Omega 3 Fatty Acids

Fats are one of the macronutrients. Omega-3 fatty acids are a specific group of fatty acids that are considered critical nutrients in the vegan diet. In this post you will learn the most important facts about omega-3 fatty acids and what you can do to get enough of them.

Functions

Fats have important functions as building and signalling materials, in vitamins, in the production of hormones and inflammatory mediators, in digestion and vitamin absorption, as insulators and as a pressure cushion and protective coating for internal organs. Omega-3 fatty acids are important for brain development and for maintaining mental performance. They have anti-rheumatic, vasodilatory, anti-inflammatory and anticoagulant effects. In contrast, omega-6 fatty acids have anti-inflammatory, anti-clotting and vasoconstrictor effects.

More Precise Distinctions

Omega-3 fatty acid is an umbrella term for polyunsaturated fatty acids that have their first double bond on the third C atom. Three variations are relevant to humans.

  • α-linolenic acid, essential
  • Eicosapentaenoic acid (EPA), semi-essential
  • Docosahexaenoic acid (DHA), semi-essential

Similarly, there are different types of omega-6 fatty acids, linoleic acid (essential) and arachidonic acid (semi-essential). Although omega-6 fatty acids tend to have negative effects, they are still important for the body. The human body can produce the semi-essential fatty acids from the essential fatty acids with the help of enzymes. However, these enzymes prefer omega-6 fatty acids. As a result, when there are more omega-6 fatty acids, hardly any omega-3 fatty acids are converted.

Occurrence

Both omega-3 and omega-6 fatty acids belong to the group of polyunsaturated fatty acids, which, like monounsaturated fatty acids, are mainly found in plants. An exception here is marine fish, which contain a lot of the omega-3 fatty acids DHA and EPA. However, fish; at the bottom of the food chain; contain a corresponding amount of environmental toxins. Furthermore, fish get their omega-3 fatty acids from algae, which humans can do as well. α-Linolenic acid is found in larger quantities mainly in chia seeds, flax seeds, hemp seeds and walnuts, as well as in their oils.
Linoleic acid is found mainly in safflower oil, soybean oil, wheat germ oil, maize germ oil and sunflower oil. Arachidonic acid is only found in animal foods. To achieve a good omega-3 to omega-6 ratio, oils that are high in linoleic acid should be avoided if possible. Polyunsaturated fats should not be heated.

Recommended Intake

The total intake of fats should be between 15 and 30 % of the ingested energy value. The following are guideline values for the fat intake of individual fats.

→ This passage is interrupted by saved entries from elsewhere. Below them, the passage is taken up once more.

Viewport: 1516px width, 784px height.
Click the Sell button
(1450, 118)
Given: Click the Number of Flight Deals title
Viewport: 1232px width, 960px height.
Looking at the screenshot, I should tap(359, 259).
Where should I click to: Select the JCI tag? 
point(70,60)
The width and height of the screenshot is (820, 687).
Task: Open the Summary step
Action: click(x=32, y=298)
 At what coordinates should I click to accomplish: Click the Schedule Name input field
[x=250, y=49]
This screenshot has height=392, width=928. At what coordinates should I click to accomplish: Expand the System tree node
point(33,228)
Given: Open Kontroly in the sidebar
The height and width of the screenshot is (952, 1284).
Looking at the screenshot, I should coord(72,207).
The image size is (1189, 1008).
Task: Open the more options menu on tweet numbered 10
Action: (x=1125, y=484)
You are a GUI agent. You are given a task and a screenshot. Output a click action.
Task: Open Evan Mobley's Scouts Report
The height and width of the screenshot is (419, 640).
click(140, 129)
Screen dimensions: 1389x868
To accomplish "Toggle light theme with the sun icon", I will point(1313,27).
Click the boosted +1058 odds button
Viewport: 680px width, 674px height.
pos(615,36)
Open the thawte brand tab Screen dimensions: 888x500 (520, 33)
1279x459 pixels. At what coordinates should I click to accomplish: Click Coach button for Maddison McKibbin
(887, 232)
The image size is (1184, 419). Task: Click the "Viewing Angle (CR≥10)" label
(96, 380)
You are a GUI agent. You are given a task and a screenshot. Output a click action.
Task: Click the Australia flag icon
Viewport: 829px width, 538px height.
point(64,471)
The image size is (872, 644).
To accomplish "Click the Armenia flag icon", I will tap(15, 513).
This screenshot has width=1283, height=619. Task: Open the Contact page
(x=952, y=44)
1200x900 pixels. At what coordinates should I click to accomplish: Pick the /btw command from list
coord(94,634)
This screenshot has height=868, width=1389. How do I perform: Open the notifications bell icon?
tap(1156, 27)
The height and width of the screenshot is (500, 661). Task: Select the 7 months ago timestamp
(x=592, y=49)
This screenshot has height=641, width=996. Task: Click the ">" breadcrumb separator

  • Linoleic acid approx. 6.5 g/day
  • α-linolenic acid approx. 1 g/day
  • EPA and DHA, 250 mg/day

Deficiency

Deficiency is very rare. A deficiency of linoleic acid leads to skin eczema, wound healing disorders, susceptibility to infections, anaemia and fatty liver, growth retardation. A deficiency of α-linolenic acid leads to visual disturbances, sensory disturbances, tremors, muscle weakness and depression.

Supply for vegans

The median supply in vegans is above the guideline value. They have a different fatty acid pattern than omnivores because they do not consume animal fats. This means they do not consume any cholesterol and little arachidonic acid. In terms of saturated fatty acids, they are within the recommendations. In terms of omega-6 and omega-3 fatty acids, they consume enough of both, but the ratio is problematic. One should aim for 5:1 omega-6 to omega-3. If you want, you can supplement with EPA and DHA. Vegan algae oil capsules are available on the market.